Data extract START

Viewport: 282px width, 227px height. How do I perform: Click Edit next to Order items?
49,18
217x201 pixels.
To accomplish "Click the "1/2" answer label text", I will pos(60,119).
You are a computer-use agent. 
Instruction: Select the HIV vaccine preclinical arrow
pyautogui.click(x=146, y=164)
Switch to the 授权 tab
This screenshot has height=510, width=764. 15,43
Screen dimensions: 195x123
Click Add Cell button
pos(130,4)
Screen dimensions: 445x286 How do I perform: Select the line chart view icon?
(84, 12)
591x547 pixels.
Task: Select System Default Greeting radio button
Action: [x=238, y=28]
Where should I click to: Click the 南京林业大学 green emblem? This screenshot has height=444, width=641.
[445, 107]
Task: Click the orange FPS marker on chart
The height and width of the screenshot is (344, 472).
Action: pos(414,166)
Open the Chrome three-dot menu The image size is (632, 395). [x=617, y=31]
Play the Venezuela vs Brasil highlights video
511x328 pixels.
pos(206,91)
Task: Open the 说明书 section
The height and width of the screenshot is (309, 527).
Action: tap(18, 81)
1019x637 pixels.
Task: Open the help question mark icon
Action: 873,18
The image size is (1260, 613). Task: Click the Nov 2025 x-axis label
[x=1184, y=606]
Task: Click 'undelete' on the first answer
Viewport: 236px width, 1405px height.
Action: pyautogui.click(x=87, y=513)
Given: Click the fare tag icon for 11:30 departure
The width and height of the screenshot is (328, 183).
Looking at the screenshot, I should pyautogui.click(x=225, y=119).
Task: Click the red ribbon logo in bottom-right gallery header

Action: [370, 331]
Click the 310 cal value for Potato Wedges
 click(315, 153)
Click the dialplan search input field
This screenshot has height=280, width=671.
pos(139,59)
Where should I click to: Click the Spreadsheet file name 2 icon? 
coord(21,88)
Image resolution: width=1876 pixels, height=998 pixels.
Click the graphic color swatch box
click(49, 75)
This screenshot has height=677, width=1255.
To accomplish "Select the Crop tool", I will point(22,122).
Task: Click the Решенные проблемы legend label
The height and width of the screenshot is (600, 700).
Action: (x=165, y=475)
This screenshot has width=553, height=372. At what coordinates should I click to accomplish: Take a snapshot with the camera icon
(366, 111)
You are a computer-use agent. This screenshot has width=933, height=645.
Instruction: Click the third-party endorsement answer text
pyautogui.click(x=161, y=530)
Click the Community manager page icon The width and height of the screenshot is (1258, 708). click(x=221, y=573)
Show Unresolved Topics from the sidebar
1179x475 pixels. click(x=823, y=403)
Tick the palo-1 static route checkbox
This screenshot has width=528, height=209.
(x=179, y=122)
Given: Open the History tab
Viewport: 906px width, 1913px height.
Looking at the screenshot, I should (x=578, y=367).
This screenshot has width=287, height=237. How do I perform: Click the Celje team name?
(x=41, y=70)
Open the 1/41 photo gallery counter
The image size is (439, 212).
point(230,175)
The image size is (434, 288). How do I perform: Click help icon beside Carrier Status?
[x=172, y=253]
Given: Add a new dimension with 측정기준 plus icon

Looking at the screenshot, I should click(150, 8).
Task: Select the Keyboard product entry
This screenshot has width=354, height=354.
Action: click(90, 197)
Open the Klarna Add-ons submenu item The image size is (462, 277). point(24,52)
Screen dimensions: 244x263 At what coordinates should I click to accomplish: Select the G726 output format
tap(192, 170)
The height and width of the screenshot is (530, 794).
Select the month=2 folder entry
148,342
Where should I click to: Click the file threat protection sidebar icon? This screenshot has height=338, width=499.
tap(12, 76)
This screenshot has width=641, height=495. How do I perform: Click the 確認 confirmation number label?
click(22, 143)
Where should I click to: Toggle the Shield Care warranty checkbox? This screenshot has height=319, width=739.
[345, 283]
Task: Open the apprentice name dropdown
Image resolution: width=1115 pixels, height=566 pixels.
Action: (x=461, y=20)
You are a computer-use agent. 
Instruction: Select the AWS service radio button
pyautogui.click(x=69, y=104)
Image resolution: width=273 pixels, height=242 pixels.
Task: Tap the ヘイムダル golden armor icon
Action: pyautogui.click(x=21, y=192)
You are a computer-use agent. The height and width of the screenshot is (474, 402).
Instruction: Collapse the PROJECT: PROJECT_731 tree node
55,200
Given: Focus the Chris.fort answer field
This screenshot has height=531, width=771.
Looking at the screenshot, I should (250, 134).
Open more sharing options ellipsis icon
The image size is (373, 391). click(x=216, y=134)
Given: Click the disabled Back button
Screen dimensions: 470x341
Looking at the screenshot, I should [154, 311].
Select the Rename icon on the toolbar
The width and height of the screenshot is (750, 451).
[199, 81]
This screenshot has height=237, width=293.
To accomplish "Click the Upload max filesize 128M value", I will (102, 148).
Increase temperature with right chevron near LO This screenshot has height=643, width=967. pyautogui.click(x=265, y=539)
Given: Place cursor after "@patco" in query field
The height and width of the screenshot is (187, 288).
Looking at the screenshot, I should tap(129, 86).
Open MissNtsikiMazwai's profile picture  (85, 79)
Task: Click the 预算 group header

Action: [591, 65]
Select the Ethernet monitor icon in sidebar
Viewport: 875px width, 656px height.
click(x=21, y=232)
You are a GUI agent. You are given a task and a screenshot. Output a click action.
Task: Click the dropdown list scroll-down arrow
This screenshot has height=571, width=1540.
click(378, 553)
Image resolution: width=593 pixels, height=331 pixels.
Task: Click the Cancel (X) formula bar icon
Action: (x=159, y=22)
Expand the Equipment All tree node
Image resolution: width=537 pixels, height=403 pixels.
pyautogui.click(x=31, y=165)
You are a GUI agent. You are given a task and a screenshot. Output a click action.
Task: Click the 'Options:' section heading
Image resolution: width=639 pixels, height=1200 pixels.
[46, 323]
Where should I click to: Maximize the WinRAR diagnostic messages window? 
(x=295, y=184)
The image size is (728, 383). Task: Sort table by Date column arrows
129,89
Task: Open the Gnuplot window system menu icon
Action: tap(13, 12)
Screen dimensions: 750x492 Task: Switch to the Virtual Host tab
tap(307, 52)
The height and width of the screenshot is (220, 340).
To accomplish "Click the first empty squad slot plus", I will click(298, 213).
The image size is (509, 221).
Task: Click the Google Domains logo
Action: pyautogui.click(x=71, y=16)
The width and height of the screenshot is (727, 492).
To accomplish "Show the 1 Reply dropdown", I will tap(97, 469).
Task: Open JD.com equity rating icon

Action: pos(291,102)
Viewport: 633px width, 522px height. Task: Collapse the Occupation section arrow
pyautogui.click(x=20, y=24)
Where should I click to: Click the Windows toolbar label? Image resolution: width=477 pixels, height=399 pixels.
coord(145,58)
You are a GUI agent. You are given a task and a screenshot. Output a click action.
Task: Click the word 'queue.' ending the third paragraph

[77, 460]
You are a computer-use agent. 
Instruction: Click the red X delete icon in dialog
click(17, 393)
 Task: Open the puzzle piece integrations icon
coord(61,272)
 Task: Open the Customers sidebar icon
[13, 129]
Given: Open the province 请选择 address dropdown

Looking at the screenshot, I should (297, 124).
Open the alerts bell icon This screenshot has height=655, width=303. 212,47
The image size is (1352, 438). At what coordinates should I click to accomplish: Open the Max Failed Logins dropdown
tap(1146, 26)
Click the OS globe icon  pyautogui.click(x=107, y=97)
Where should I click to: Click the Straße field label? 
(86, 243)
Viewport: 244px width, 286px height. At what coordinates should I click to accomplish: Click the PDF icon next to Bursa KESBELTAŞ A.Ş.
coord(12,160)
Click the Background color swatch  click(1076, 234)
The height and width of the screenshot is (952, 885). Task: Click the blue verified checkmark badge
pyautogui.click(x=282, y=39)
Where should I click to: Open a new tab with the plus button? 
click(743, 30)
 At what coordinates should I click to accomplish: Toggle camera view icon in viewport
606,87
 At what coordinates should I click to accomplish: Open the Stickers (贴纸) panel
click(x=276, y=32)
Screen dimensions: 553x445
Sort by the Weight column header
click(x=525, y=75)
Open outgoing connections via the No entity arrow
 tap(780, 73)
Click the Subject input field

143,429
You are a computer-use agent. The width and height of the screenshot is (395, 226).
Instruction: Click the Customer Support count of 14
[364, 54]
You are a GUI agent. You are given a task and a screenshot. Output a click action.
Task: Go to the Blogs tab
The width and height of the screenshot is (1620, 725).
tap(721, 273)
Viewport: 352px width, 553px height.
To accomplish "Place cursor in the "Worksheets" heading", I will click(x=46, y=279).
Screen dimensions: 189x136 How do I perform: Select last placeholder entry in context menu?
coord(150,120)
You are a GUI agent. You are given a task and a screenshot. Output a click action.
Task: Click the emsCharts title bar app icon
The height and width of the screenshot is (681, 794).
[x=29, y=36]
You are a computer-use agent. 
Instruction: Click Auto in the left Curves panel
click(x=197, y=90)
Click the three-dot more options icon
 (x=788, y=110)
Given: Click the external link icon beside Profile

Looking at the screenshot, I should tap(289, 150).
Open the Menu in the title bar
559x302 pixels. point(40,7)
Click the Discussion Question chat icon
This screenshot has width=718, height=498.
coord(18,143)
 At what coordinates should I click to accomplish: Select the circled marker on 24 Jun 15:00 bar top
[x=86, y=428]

Data extract END

→ Aim of the exercise:
Look for the word "cursor" in the data, then return every line that contains it.

→ Your response:
Given: Place cursor after "@patco" in query field
To accomplish "Place cursor in the "Worksheets" heading", I will click(x=46, y=279).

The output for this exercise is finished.